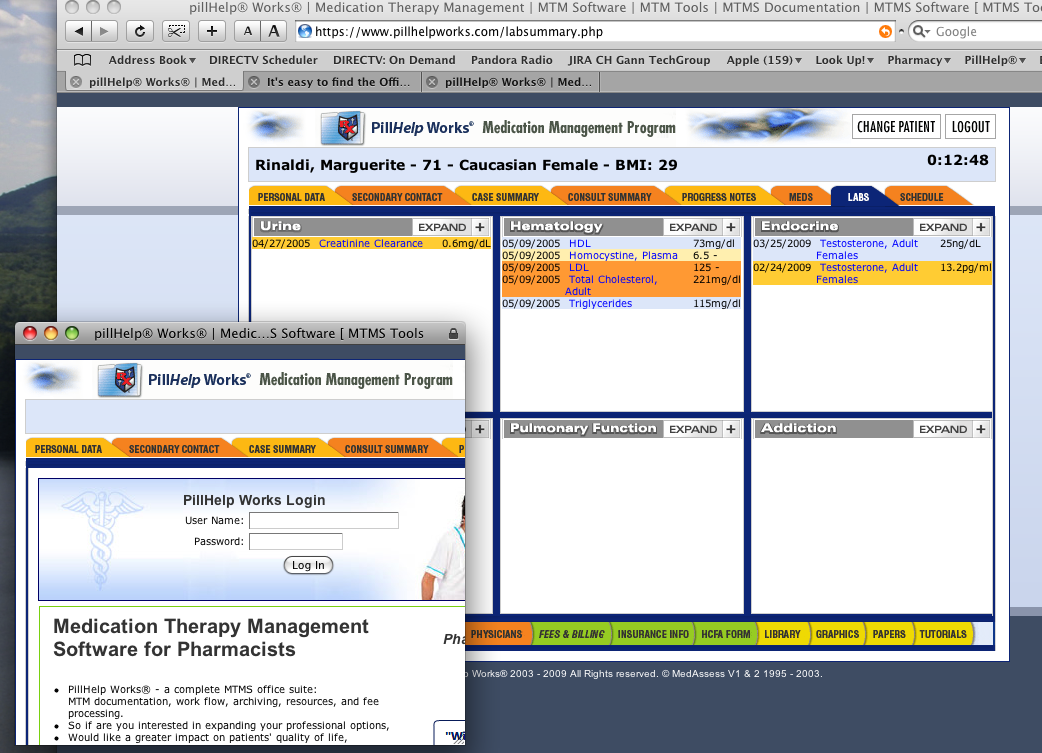Expand the Pulmonary Function panel
Screen dimensions: 1042x753
point(693,429)
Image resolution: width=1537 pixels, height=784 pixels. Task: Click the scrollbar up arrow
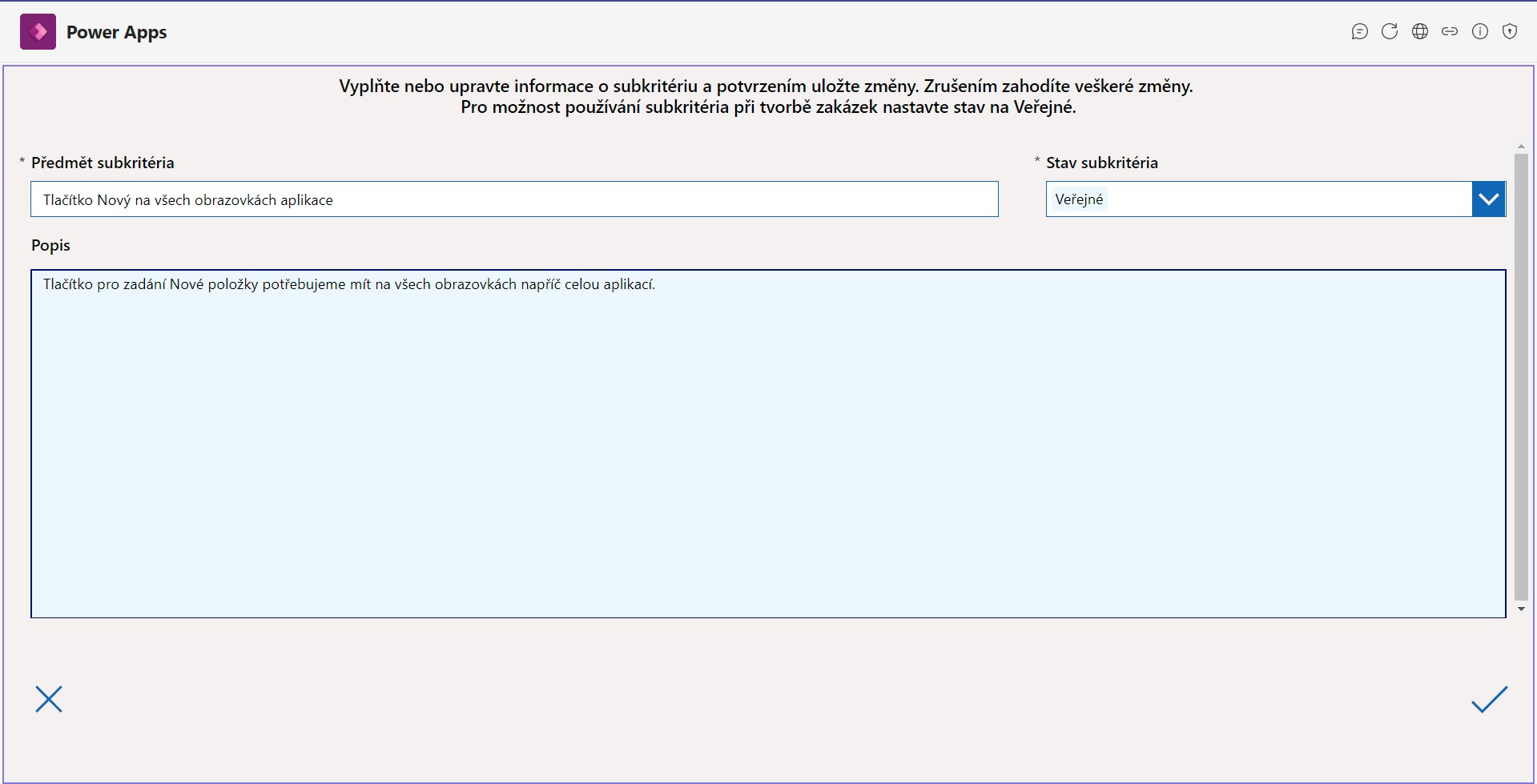[1521, 147]
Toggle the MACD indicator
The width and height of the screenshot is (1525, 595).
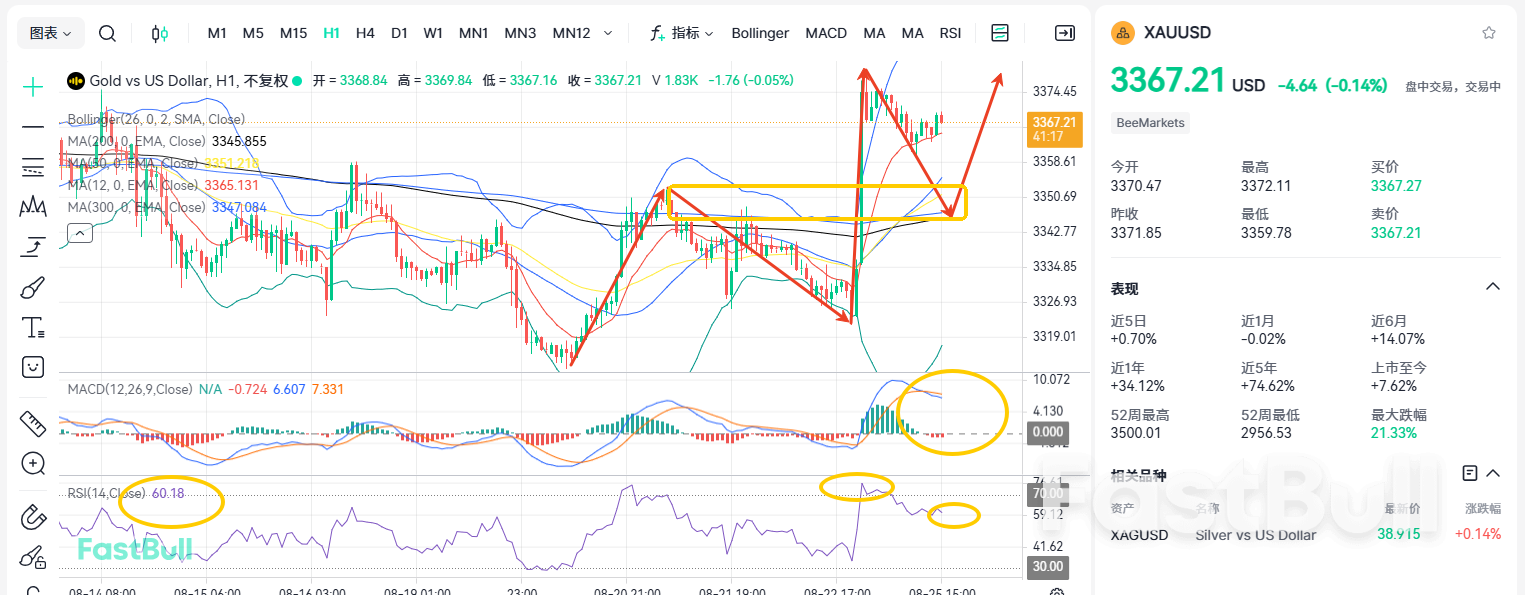[826, 33]
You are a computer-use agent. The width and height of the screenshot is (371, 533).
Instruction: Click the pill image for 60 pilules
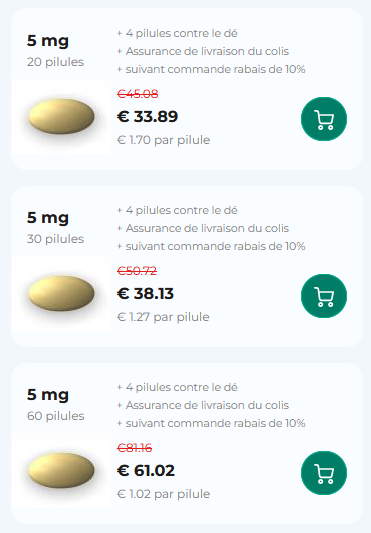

• What this task involves
Give the lines from the one containing "The width and height of the screenshot is (1525, 595)." through the last line of the material again, exactly and with no pictures, both ends included.

• Exercise response
The width and height of the screenshot is (1525, 595).
[826, 33]
You are a computer-use agent. The width and height of the screenshot is (371, 533).
Instruction: Click the pill image for 60 pilules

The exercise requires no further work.